# TASK PROMPT
Return the lines that run from the beginning of the entries to the line holding "The image size is (238, 192).", inclusive, and drop the pictures.

---------- DATA TO EXAMINE ----------

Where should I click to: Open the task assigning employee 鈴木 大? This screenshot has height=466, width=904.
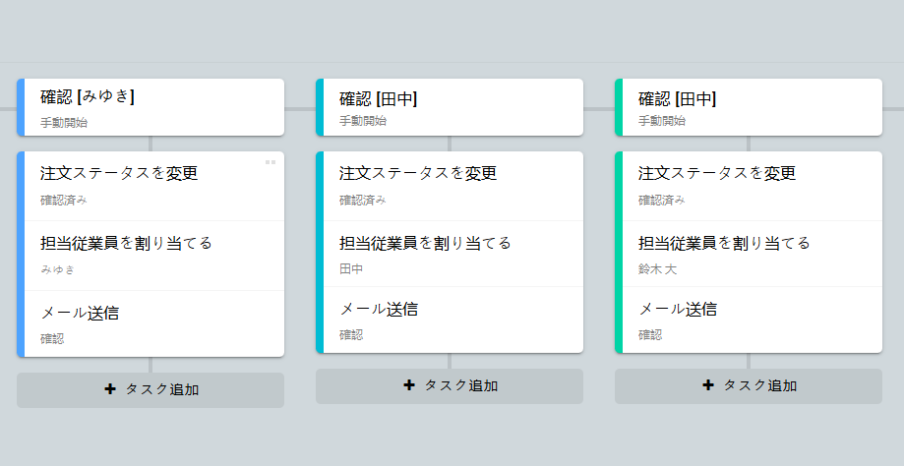[x=749, y=253]
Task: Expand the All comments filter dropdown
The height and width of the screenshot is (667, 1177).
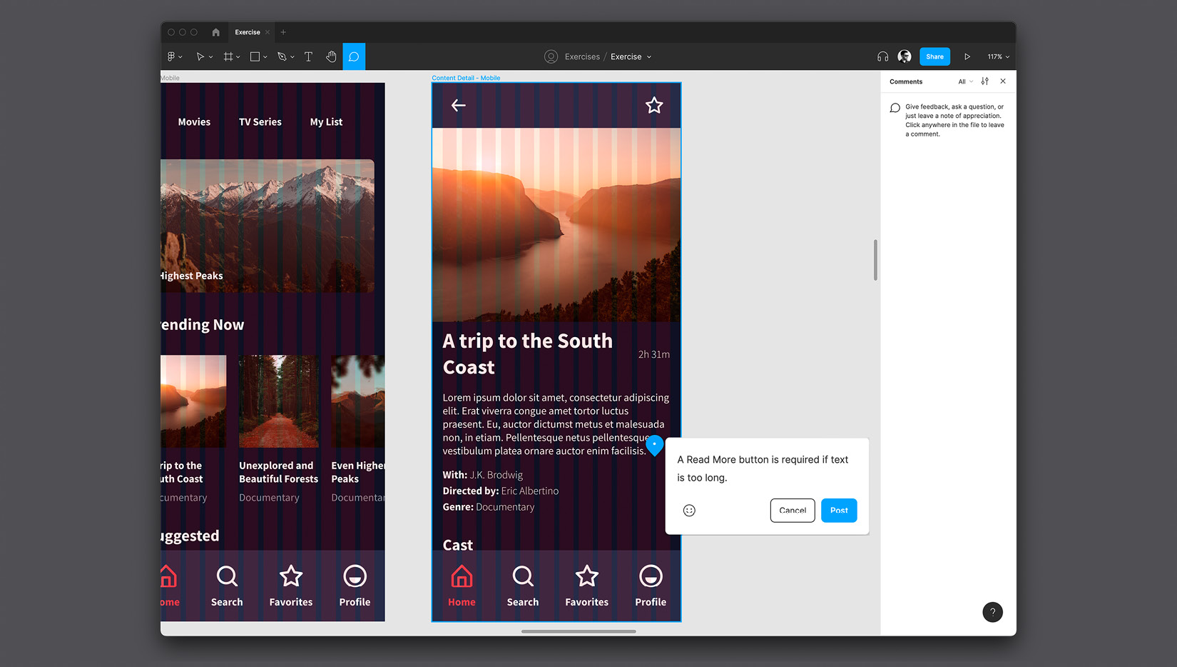Action: coord(965,81)
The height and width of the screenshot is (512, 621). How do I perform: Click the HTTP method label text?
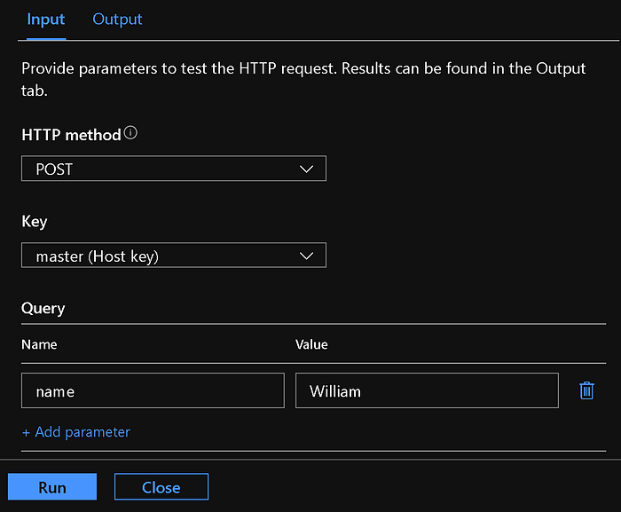point(71,135)
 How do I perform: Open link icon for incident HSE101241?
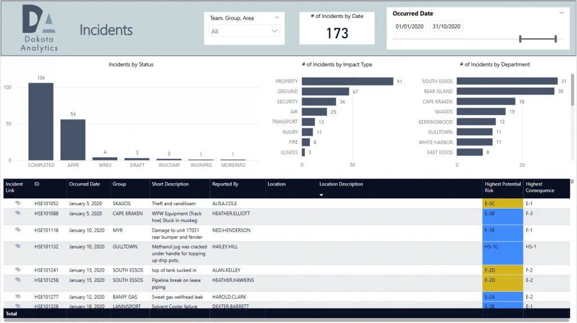[17, 270]
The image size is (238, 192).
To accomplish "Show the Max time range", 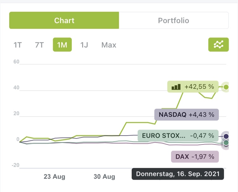I will [109, 45].
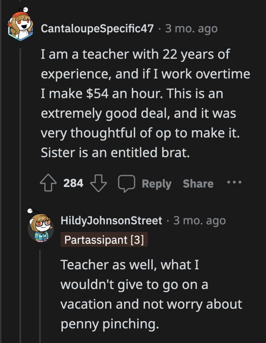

----------

# REPLY TO THE TASK
Where should I click to: Open the task assigning employee 鈴木 大? This screenshot has height=466, width=904.
[x=749, y=253]
Task: Expand the All comments filter dropdown
The height and width of the screenshot is (667, 1177).
Action: coord(965,81)
The height and width of the screenshot is (512, 621). How do I perform: Click the HTTP method label text?
point(71,135)
 How do I perform: Open link icon for incident HSE101241?
[17, 270]
The image size is (238, 192).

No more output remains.